## TASK OBJECTIVE:
Lay out the lines of the records running from the line that contains "Task: Reload the page with refresh icon" through the line that contains "Action: 207,8" as a numbered list, with blank lines left out.

## DATA LINES:

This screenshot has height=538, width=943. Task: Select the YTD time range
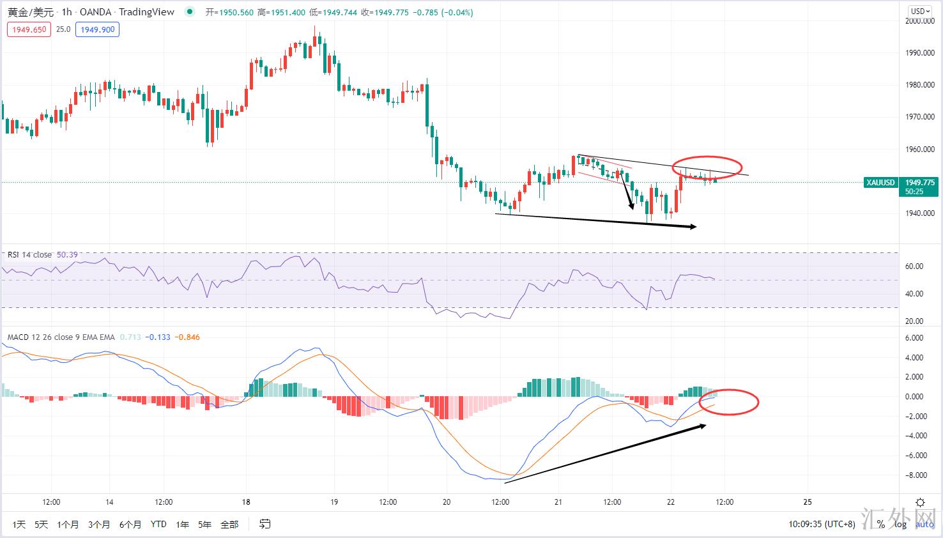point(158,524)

* * *

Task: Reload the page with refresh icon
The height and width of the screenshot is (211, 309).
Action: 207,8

## THE OUTPUT:
1. Task: Reload the page with refresh icon
2. The height and width of the screenshot is (211, 309).
3. Action: 207,8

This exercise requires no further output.